Still, radio is fun—especially if the hosts are engaging—and I enjoy it. But we’ll see how I feel after a few weeks since I’m supposedly on the hook for 15 to 20 hours of this, which my friend Katie kindly pointed out adds up to between 60 and 80 radio spots! Yikes. I’ll post a partial schedule of spots on the home page here, as I will be on all over the country.

We are still madly trying to keep up with things in the garden—especially the tomato staking, turning beds over for second season crops, watering (rain is nonexistent), weeding, and pest warfare. But every time I let myself go out there (it’s so hard to concentrate on all my desk work and recipe deadlines when the garden is calling), I feel like I’m entering the Magic Kingdom. I continue to be fascinated and amazed by little seeds germinating, blossoms turning to fruit, berries ripening; how it all happens when you’re not looking is the essence of the magic show.

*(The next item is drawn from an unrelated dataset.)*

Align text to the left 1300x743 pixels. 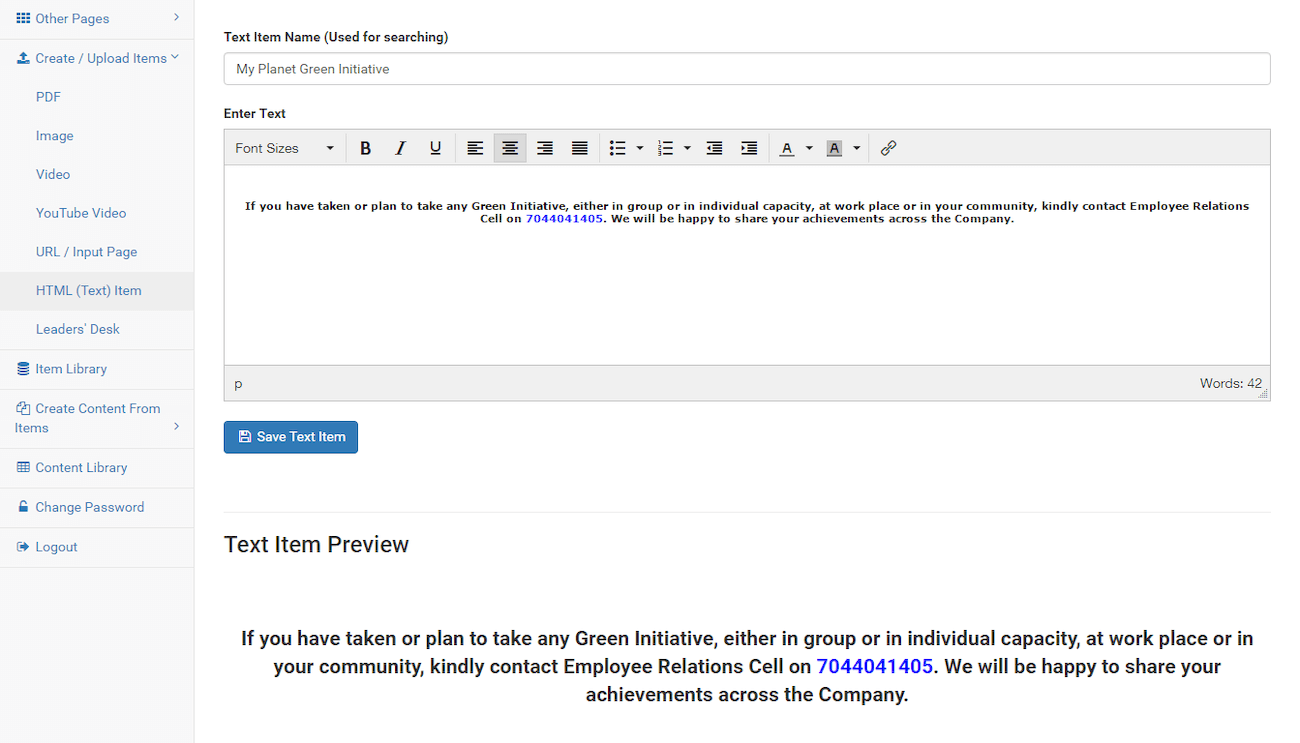pos(475,148)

To that end, the very best thing I did all week was to help Libby plant her garden. At long last, we finally got every other bed and path laid out, shaped, planted, mulched, irrigated, etc. so that we could concentrate on her little plot. Since the new part of the garden tumbles down a gentle slope, we laid out the beds running across the slope, but with a big center path cutting through them down to the lower gate. We worked down one side of the slope, making beds as we went, and then came back up the other, which left us with the last bed actually right back at the center of the garden—where the hoses, the buckets, the tools, and our feet usually meet. There Libby’s garden came to rest. I am so glad of this, as originally it was planned for the bottom of the garden—a place that seems very far away now. I love the idea that her space is right in the thick of things, and that amidst all these business-like rows of market vegetables lies a comely patch of flowers and seedlings with a lovely little brick path right up the middle of it.

Libby laid the bricks and chose her garden stars from a stash of tomatoes I saved, from a trip to the nursery to look at flowers, and from some of the existing rows of veggies. From the beginning she’s had her eye on the Bright Lights Swiss Chard—especially the pink stalks–and in fact has been nursing a “sick” chard  in a small “plant hospital” she created several weeks ago. Despite the heat, we successfully transplanted that chard and another, as well as some cosmos for her flower row. She also picked out a pale pink primrose and a stunning candy-striped geranium at the nursery. We sowed carrot seeds (her favorites), several kinds of lettuce, and a few Ring of Fire sunflowers from a seed packet Dad picked up. She chose a Sun Gold and a Juliet plum tomato to plant (she’s hoping to bring her mom plum tomatoes later in the summer), and best of all, at the nursery we found one of those charming Alpine strawberry plants with the teeny tiny strawberries dangling off it. We gave that a place of honor right between the carrots and lettuce. The two chards flank the entrance, which is marked by a very cool glass-embedded cement stepping stone that she and I made from a kit her grandmother Peg (Roy’s mom) thoughtfully gave her last Christmas.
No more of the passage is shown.